Doing Critical Management Education and Research (session 39)

When:  Jul 30, 2021 from 14:15 to 15:30 (FR)
A Pedagogy for Critical Management Studies
Author: David Knights; Oxford Brookes U.
Author: Guy Huber; Oxford Brookes U.
Author: Richard Longman; U. of the West of England

In this essay, we explore the underlying processes of identity work in teaching from a critical management studies (CMS) and critical management education (CME) perspective. Identity is a concern for both teachers and students and especially where it is routinely challenged as in a CME and CMS learning environment. In bucking the trend of offering a staple diet of managerial solutions to organizational problems, our pedagogy is inherently troubling. We reveal this through auto-ethnographic accounts of our experience of teaching critically and seeking to engage ourselves and our students in self reflexively problematising identity and the world which it reflects and reproduces.
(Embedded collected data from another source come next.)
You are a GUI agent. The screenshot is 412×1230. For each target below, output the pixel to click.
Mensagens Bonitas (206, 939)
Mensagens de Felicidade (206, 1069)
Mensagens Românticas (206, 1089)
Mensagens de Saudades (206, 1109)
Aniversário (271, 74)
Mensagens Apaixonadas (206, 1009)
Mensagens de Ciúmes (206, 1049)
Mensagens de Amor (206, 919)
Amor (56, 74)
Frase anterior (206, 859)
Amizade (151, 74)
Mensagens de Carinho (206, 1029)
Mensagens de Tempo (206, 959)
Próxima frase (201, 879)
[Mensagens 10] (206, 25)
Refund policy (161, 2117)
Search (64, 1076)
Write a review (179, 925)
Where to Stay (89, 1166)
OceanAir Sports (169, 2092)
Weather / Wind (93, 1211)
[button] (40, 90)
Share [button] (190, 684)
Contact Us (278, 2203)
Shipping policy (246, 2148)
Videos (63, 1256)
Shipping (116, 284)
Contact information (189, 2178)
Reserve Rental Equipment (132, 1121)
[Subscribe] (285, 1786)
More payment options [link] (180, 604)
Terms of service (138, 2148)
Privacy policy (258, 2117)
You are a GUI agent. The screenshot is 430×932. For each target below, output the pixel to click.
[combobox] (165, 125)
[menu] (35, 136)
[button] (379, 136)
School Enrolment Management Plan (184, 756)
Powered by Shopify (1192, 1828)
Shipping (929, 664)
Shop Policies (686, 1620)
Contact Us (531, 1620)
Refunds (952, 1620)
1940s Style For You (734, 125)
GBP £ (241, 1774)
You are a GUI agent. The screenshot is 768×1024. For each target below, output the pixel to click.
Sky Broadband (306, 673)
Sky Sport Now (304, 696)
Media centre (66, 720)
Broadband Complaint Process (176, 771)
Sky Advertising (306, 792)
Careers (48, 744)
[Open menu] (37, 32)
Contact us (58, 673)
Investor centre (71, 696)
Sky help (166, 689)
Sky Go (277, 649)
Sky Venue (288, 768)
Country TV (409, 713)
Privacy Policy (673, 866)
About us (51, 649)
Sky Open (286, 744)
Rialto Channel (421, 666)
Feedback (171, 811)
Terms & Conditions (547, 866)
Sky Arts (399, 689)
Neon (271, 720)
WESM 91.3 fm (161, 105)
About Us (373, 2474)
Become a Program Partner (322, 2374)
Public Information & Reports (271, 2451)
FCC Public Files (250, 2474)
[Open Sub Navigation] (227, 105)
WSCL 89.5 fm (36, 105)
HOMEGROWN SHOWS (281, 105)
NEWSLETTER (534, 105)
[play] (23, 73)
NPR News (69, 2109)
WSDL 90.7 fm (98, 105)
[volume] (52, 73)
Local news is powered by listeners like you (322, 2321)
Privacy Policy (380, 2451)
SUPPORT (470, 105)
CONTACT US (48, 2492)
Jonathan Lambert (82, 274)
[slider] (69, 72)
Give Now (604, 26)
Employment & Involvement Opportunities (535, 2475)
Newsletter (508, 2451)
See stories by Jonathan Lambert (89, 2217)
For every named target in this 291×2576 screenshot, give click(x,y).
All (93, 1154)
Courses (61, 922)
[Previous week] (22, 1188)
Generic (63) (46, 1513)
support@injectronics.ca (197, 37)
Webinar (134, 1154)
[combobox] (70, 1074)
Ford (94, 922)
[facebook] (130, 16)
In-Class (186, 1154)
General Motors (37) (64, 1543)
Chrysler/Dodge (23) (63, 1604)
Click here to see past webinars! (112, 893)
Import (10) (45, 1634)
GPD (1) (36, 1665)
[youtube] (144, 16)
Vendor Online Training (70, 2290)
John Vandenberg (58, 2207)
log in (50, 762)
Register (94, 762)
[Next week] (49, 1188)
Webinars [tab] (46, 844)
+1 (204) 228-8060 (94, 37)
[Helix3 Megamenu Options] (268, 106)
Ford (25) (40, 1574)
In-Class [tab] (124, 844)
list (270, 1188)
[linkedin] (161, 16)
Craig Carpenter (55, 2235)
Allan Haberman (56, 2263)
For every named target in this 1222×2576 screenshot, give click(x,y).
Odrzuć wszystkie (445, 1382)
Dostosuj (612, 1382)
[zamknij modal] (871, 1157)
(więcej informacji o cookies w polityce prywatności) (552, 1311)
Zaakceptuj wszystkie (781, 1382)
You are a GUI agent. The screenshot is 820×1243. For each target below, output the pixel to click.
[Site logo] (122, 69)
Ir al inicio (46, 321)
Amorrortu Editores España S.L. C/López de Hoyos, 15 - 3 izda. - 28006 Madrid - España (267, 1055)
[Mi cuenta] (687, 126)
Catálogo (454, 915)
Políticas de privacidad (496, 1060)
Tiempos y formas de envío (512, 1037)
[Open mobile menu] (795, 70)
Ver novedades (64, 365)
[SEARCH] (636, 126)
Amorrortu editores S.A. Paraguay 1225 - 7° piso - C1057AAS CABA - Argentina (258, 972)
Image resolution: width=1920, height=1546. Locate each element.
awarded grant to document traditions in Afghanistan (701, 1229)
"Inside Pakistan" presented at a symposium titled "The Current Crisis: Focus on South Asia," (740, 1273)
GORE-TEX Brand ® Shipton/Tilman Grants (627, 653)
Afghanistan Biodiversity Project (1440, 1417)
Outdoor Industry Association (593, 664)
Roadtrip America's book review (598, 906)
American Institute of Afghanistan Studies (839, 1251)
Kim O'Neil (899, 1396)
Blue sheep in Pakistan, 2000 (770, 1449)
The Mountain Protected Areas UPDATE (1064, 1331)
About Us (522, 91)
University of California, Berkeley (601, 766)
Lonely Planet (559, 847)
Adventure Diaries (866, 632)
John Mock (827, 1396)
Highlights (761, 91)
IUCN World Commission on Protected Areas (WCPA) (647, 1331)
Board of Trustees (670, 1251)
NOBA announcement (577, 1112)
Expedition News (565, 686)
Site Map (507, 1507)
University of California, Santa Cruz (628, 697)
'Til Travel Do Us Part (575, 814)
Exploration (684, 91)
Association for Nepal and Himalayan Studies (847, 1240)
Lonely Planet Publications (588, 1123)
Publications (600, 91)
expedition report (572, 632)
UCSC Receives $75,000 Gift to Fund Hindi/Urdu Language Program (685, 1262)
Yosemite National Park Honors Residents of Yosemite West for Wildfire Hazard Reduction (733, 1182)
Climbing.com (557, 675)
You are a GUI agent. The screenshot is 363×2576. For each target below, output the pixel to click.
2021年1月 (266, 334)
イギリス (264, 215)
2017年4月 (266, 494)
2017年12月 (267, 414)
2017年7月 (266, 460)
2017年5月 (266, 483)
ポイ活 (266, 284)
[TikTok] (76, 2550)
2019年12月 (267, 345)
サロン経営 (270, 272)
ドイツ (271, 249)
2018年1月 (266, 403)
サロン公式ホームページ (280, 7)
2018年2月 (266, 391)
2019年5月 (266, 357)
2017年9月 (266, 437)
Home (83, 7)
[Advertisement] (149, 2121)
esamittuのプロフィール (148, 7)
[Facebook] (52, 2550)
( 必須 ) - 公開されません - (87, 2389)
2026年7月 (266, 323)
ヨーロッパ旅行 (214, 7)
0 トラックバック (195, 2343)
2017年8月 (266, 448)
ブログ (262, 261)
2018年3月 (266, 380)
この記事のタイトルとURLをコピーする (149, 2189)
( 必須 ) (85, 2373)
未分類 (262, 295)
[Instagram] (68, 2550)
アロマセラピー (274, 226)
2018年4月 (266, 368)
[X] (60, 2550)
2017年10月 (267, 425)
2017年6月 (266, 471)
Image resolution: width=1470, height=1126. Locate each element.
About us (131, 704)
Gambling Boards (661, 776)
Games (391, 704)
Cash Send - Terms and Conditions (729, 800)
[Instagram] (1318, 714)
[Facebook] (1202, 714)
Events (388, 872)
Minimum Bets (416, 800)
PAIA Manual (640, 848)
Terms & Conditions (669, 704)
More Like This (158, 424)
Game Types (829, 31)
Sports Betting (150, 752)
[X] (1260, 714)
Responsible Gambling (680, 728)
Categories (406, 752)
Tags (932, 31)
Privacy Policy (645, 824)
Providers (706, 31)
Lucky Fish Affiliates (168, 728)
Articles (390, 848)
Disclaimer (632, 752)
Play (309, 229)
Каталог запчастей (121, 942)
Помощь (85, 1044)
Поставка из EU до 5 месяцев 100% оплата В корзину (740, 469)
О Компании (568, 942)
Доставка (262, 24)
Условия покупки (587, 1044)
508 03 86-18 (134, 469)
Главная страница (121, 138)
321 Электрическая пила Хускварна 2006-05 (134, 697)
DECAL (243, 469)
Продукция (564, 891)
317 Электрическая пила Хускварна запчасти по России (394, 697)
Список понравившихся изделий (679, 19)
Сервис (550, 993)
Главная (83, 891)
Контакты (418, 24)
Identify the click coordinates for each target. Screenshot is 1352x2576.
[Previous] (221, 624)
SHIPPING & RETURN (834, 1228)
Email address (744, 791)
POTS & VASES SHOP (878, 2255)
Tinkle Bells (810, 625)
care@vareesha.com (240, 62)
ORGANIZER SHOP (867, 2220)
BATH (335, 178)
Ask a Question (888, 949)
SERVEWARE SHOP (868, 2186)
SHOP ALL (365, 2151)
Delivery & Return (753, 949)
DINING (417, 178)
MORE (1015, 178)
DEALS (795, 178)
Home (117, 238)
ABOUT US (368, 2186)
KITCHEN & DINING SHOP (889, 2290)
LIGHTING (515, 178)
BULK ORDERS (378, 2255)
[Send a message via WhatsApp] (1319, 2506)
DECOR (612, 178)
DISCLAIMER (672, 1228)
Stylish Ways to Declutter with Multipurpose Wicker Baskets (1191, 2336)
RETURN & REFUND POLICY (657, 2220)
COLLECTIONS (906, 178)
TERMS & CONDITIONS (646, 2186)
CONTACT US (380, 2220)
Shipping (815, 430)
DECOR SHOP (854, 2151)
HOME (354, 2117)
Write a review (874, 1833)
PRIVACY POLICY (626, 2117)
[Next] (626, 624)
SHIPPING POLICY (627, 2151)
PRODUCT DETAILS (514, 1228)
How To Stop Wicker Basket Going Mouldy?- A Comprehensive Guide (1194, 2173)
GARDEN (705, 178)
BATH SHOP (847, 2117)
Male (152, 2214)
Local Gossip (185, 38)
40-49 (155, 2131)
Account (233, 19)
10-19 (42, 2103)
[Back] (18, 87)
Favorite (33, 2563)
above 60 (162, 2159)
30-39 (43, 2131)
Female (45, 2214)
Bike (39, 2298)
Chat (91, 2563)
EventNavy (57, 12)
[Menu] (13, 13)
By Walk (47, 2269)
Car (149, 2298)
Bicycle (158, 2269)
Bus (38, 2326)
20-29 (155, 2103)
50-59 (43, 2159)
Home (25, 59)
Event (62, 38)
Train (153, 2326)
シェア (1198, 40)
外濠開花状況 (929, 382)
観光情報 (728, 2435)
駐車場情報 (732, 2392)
A distinctive part of our contribution is to consider the way that identity is so often taken for granted as a laudatory accomplishment and, as a consequence, CMS and CME often fail to recognise how our attachment to it can be an obstacle for management learning. To conclude, we speculate on the implications of our pedagogy for inculcating more critical forms of identity work, through which we might free ourselves to think differently.





Moments of Discomfort: Poststructuralist Reflexivity and Researcher Subjectivity
Author: Melissa Louise Carr; Bournemouth U.

This article presents poststructural reflexivity as a way to both deconstruct the performativity of one’s own research practice and consider how researcher subjectivity is constituted within the research process. I present two vignettes as moments of discomfort conducting research ‘in the field’ which we argue create a sense of unease when shifting subjectivities and regimes of power become more visible. I draw upon Foucauldian Discourse Analysis as a tool of poststructural reflexivity to illustrate discursive regimes through which we become gendered subjects. The article illustrates the usefulness of poststructural reflexivity as a way to consider the performative effect of research and regimes of power which impact our ways of seeing and being in the world.





Entrepreneurship curricula through teachers' practice in Madagascar
Best Critical Management Learning and Education Paper is sponsored by the journal Management Learning
Author: Joseph Tixier; EMLYON Business School

In this paper, I propose to peek inside a classroom by studying how teachers in a third world country practice entrepreneurship education, when they are given a curriculum designed by an international organization based in Europe. As part of a one year long ethnographic study, I specifically examine how this curriculum is used by teachers in three vocational higher secondary schools in Madagascar. My findings suggest that teachers will anchor their decisions to adapt the curriculum according to three constraints: their own experience and, learners’ characteristics such as their level and the social contexts they are embedded into, and the schools situation, organization and logistical constraints. I use the didactic transposition as a theoretical lens to understand how teachers strategically select and adapt the teaching material they are provided with. I expand it to include elements on which teachers can perform this transposition independently, grouped into content, method, and timing.